教育普及研究部会

 美術館で教育普及を担当している、あるいは教育普及に関心を寄せている学芸員が集まって1993年に発足したワーキンググループです(2004年度、現名称に変更)。会員や外部専門家による事例報告や情報交換、活動現場の見学会を行う一方、できるだけ多くのディスカッションを通してメンバー各自が教育普及に対する認識を深め、多角的な視点から教育普及を考えるきっかけ作りの場でありたいと考え、年2回の会合を実施しています。海外の美術館・博物館のエデュケーターが来日する際に講演を依頼し、意見交換や交流の場を設けることもあります。
 1997年7月に刊行した『教育普及ワーキンググループ活動報告Ⅰ』では第10回までの活動報告とともに、教育普及にかかわる人の悩みや問題点など基本的な事項をおさえ、それを基に1998年度の全美総会の特別セッションで「教育普及・いま」と題した公開討論会を行いました。
 2000年2月に当研究部会が担当となって開催した第15回学芸員研修会「美術館・教育普及の可能性」では、ワーキンググループが教育普及について深めてきた部分を、新たに開館する美術館や若い世代の学芸員とワークショップを通して話し合うことを目的としました。
 その後の第19回「教育普及再考―美術館の利用者とミッションをつなぐために―」、第22回「ボランティアの現状と理念」、第26回「社会教育の歴史と理念―美術館の教育普及を考えるために―」など、担当した学芸員研修会はいずれも研究部会での話し合いから生まれ、深められた事柄や問題提起がテーマになっています。

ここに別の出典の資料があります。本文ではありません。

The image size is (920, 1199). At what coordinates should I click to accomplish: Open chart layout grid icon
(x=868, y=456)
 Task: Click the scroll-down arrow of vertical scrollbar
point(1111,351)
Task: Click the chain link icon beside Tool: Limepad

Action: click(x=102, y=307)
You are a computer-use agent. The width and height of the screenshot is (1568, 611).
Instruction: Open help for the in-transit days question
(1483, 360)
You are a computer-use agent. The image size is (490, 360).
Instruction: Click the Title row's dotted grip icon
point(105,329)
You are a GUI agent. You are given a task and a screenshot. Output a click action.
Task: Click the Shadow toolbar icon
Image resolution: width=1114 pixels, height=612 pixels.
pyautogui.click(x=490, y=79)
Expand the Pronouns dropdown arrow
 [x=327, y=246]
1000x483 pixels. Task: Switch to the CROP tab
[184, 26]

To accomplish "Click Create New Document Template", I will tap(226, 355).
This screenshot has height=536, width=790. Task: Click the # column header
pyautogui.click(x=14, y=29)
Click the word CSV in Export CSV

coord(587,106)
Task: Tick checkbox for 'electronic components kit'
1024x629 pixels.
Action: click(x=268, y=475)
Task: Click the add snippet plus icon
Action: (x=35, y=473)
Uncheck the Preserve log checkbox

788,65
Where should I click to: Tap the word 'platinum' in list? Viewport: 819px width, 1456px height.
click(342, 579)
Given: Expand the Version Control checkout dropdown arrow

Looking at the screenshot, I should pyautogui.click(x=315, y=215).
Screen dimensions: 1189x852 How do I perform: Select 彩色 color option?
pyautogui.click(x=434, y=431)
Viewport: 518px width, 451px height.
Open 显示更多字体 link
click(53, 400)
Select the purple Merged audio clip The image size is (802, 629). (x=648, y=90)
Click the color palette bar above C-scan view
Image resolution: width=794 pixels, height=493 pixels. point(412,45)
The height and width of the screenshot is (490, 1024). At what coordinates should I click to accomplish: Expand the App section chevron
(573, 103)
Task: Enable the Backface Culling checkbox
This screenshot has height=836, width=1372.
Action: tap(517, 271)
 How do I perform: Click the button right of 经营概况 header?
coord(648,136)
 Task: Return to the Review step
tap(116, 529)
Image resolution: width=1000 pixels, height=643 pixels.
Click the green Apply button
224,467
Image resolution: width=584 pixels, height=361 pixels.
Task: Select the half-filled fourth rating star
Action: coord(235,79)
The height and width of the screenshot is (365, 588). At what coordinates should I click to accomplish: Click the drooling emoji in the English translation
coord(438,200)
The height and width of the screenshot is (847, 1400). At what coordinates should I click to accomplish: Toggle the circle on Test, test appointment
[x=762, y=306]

 2008年には目黒区美術館が主催したフォーラム・連続公開インタビュー「美術館ワークショップの再確認と再考察―草創期を振り返る」に全面的に協力しました。これを機に、美術館の教育普及の草創期に重要な役割を果たした人物への聞き取りも不定期に行っています。会合内で実施したインタビューは将来、会員館ページで公開・共有したいと考えています。
 東日本大震災(2011年)では全美による救援・支援募金の立ち上げに従事し、後方支援という形で文化財レスキュー活動に関わる人々の裾野を広げました。
 美術館の各種活動の中でも、特に外とのかかわりが大きいのが教育普及です。今後も美術館の中の問題と外(社会)のさまざまな動き、双方を常に行ったり来たりできるアンテナを育てながら、美術館・博物館における教育普及のあり方を考えていきたいと思っています。